45 noted that attempts to treat the psychosis of an AGG patient resulted in “severe adverse reactions, mainly of extrapyramidal type” and eventually led to a catatonic state that resolved only after the medication was discontinued. Thus, although AGG patients may well be especially vulnerable to the effects of neuroleptic drugs, there are explanations for this sensitivity that do not require an actual effect of the drug on the underlying disease process.
In order to demonstrate such an effect, one would have to have evidence of prolonged impairment of a kind not typically produced by neuroleptics and persisting after neuroleptics are discontinued. A worsening of symptoms such as ataxia, dysphagia, dysarthria, or muscle weakness with neuroleptic treatment is stronger evidence for an association of drug and disease process because these are not typical side effects of such medications. Our patient developed catatonia, gait disturbance, severe dysarthria and dysphagia, inability to perform tandem gait, and muscle weakness, all of which corresponded temporally to neuroleptic use. Furthermore, withdrawal of the neuroleptics led to improvement in speech and complete resolution of these neurological abnormalities over 24 months without psychiatric decompensation. We could find no other reports of reversible worsening of disease by medication use. At this point it is unclear whether our patient's improvement reflects a resolution of atypical side effects with neuroleptic withdrawal, improvement in the underlying illness secondary to neuroleptic withdrawal, or merely fluctuation in the natural disease progression.
The use of benzodiazepines in the patient we described also raises the possibility of a therapeutic response to benzodiazepines, particularly with respect to his ongoing neurological and psychiatric improvement long after there would have been complete washout of neuroleptics. The efficacy of lorazepam in treating catatonia has been documented.
77,78 Although we know of no other trials of benzodiazepine alone in the treatment of psychiatric symptoms in AGG, our experience with one patient suggests that benzodiazepines deserve consideration as potentially effective therapy in AGG.
There are variable reports of the efficacy of lithium carbonate in treating the psychiatric manifestations of AGG patients. Treatment of postpartum psychosis in an AGG patient with lithium carbonate brought about complete resolution of the delusions within 18 days.
41 Given that this patient had no prior or subsequent psychiatric manifestations, however, it is possible that her psychosis might have resolved over 3 weeks regardless of the addition of lithium.
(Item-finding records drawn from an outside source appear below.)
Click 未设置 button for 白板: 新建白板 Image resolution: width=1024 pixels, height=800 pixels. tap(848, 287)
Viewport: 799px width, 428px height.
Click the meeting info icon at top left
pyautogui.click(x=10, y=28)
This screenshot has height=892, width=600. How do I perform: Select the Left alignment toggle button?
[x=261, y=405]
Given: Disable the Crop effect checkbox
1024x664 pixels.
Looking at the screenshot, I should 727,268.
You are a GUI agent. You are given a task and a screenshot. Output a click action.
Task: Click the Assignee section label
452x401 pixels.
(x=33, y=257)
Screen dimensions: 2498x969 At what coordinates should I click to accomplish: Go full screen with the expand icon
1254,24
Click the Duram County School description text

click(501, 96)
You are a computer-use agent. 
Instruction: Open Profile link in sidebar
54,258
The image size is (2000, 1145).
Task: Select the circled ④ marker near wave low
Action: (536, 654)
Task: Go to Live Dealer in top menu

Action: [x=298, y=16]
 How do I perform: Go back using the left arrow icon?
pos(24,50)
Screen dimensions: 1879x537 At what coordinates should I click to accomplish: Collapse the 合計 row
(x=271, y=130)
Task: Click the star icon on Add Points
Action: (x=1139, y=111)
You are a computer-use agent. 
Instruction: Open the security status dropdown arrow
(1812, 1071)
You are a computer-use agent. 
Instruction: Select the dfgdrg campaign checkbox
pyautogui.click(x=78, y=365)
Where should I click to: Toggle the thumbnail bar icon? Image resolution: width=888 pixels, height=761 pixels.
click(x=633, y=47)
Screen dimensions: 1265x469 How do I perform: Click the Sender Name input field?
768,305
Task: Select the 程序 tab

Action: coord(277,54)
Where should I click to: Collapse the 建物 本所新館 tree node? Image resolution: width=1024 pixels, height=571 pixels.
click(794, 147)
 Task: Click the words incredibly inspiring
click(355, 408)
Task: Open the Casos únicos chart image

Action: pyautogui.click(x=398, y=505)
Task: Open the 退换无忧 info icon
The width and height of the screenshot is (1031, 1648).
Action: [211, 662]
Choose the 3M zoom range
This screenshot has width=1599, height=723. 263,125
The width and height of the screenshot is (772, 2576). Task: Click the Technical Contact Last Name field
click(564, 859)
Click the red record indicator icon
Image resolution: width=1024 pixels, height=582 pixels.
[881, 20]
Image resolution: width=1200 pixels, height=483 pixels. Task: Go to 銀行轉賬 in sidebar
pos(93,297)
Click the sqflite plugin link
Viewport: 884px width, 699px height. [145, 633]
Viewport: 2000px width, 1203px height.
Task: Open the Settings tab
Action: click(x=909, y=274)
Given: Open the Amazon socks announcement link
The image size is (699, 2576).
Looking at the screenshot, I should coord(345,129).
Lithium in combination with either tranylcypromine or carbamazepine has been reported to be effective in several cases.
47,48Use of specific serotonergic reuptake inhibitors has been reported in only 1 patient with AGG; fluoxetine was initiated after electroconvulsive therapy (ECT) to prevent relapse.
47 The long-term benefit of this intervention was not reported.
There are reports suggesting that ECT is efficacious in treating the psychiatric symptoms of AGG.
47,48 An AGG patient with depression had been treated with multiple antipsychotics and antidepressants without benefit.
48 Although a good response to initial ECT was not observed, there was a marked improvement following a further course of ECT. Similarly, another patient with psychosis and depression had only a partial response to multiple medications.
47 Improvement, including resolution of chronic auditory hallucinations, was observed after a course of seven unilateral ECT treatments.
47 Although reports of its use in AGG patients are limited, the available literature suggests that ECT may represent a valuable nonpharmacologic approach to treatment in these patients.